I read an article on Hacker News about a guy who ran Ubuntu 16.04 for 10 years and moved over to FreeBSD. Then I rememebered, I have an Ubuntu Server running. And it has been running for a while now.
I have been keeping it up-to-date, but it was still Ubuntu 22.04, with the latest long-term support released from Ubuntu being 26.04. So I decided it was time to do the dreaded release-upgrade.
Why do I say “dreaded”? Well, things have broken in the past, and I was sure something would break again. It almost always do.
So, the first step was to take a full backup. I run it as a virtual machine on VMware ESXi, but since I have had some issues in the past with the snapshot feature, I have learned not to use it, but instead make a copy of the files manually.

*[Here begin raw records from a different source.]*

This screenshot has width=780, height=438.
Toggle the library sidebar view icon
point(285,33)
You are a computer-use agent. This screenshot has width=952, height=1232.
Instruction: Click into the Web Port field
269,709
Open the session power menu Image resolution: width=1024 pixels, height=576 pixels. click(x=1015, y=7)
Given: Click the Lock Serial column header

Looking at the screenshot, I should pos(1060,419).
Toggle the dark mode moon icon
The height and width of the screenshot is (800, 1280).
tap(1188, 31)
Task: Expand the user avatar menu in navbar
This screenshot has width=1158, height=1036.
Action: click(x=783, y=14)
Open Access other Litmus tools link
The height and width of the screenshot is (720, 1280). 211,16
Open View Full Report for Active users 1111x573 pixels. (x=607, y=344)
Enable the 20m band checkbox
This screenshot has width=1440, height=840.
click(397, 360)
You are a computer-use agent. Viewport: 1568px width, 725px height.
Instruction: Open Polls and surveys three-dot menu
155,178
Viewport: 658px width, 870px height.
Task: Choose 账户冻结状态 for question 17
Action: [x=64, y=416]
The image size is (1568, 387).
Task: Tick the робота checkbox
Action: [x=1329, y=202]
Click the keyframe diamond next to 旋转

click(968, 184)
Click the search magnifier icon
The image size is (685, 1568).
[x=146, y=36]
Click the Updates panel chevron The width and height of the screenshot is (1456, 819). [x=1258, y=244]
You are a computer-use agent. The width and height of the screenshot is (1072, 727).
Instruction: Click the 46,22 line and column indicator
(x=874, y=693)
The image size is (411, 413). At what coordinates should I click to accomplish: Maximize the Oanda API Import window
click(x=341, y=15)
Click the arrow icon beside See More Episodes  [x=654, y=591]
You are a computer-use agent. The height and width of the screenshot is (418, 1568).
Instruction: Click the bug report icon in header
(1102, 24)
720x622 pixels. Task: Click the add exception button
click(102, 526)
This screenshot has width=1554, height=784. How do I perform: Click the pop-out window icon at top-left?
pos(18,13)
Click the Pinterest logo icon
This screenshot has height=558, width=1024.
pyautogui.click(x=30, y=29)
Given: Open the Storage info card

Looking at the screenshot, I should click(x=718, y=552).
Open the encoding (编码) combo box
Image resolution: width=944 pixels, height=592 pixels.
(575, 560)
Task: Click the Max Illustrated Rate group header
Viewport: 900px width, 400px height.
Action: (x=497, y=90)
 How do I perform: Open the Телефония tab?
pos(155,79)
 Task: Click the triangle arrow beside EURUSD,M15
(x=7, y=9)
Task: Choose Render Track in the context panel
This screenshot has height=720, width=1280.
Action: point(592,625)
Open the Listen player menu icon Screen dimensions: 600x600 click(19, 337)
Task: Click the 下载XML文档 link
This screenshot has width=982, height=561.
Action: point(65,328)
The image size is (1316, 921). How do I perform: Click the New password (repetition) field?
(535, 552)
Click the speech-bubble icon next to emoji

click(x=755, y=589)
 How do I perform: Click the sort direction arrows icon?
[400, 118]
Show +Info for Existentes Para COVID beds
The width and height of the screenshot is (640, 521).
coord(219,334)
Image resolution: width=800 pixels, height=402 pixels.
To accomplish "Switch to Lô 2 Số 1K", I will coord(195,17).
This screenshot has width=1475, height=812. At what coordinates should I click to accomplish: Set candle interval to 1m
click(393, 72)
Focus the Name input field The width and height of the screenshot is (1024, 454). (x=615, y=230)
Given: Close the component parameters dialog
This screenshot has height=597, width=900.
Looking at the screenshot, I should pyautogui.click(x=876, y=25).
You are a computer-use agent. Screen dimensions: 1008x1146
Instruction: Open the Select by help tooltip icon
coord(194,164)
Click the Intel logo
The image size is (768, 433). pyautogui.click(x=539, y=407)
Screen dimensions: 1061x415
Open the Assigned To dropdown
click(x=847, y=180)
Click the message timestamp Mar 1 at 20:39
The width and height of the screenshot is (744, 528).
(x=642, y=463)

After making sure that every package was up-to-date, and the machine rebooted, I ran do-release-upgrade and let it do it’s thing. I was surprised that most things just worked after the upgrade. But some small things showed up:
- Python 2.7 was removed, so some home made scripts stopped working. I need to fix this at some point in the future, maybe.
- PHP was disabled for users, that is for files in the public_html directory.
- Apache 2.4 (I came from 2.2) introduced some new rules replacing “Order allow, deny” and “Allow from all” with “Require all granted” (or denied, or somewhere in between).
One side effect, which I spent a lot of time on in Apache configuration files, was that I was not allowed to view files in a subfolder under public_html. But in the end it turned out to be because of PHP being disabled, and this blocked indexing of subdirectories. Viewing the files with a full URL worked, except for PHP files.
So far everything seems to be running fine, but it will be interesting to see if Certbot is running as it should, because I have a vague memory that this broke when upgrading to 22.04 a few years back.
I do plan to run another do-release-upgrade to get it up to 26.04, but once I got 24.04 to run as expected, I did not want to ruin it well knowing I did not have the time to take a new backup and fix potential issues.
All in all, the upgrade was a success. Almost no issues at all.